Les « sauce de soja [...] ; sucre ; miel ; sel de table mélangé à des graines de sésame ; sel de cuisine ; sel de céleri ; assaisonnements dits "umami" ; [...] », visés dans la demande d'enregistrement international désignant la France portant sur le signe PEN PINEAPPLE APPLE PEN, et « les services de restauration (alimentation) », visés dans la marque de l'Union européenne antérieure APPLE, ne peuvent être considérés comme complémentaires, ni similaires. Les premiers recouvrent une série de produits alimentaires de base et de condiments que les seconds n'ont pas pour objet de servir en tant que tels. Par ailleurs, le public n’est pas fondé à leur attribuer la même origine.

Les signes en cause ont en commun le terme « apple », utilisé seul pour la marque antérieure et, pour le signe contesté, placé au centre d'une séquence verbale composée de deux autres mots « pen » et « pineapple », le premier étant répété en fin de séquence. Le second terme est un mot courant et connu, signifiant « ananas » en anglais, qui sera perçu, tant visuellement que phonétiquement et conceptuellement, dans sa globalité par le consommateur qui n'isolera pas artificiellement l’élément « apple ».

Les deux signes se différencient visuellement et phonétiquement, que ce soit par leur structure et leur longueur ou par leur rythme et leurs sonorités d'attaque et finale. Intellectuellement, si le consommateur retrouvera le même terme « apple » qu'il pourra aisément traduire par « pomme », la séquence « pen pineapple apple pen » du signe contesté pourra être aisément comprise comme une association de quatre mots usuels « stylo ananas pomme stylo », le terme « apple/pomme » étant alors compris dans son sens commun de fruit, comme « pineapple/ananas », en dehors de toute référence à la marque antérieure. Ainsi, la comparaison globale et objective des signes en cause permet de retenir qu'ils ne produisent pas la même impression d'ensemble.

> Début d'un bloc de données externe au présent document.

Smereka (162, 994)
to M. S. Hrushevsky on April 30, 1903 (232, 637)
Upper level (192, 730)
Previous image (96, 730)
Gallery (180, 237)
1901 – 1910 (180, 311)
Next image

Cette constatation est encore renforcée par la prise en compte des éléments distinctifs et dominants. Si le terme « apple » est distinctif au regard des produits et services en cause, il ne peut être considéré, au sein du signe contesté, comme dominant et individualisable. En effet, il se trouve fondu dans un ensemble où il n'est pas mis en exergue par rapport aux autres termes, étant placé en troisième position, entouré des séquences « pen pineapple » et « pen ». Il ne retiendra pas l'attention du consommateur qui aura tendance, au contraire, à se focaliser sur l'entame et la finale du signe marqué par la répétition du terme « pen ».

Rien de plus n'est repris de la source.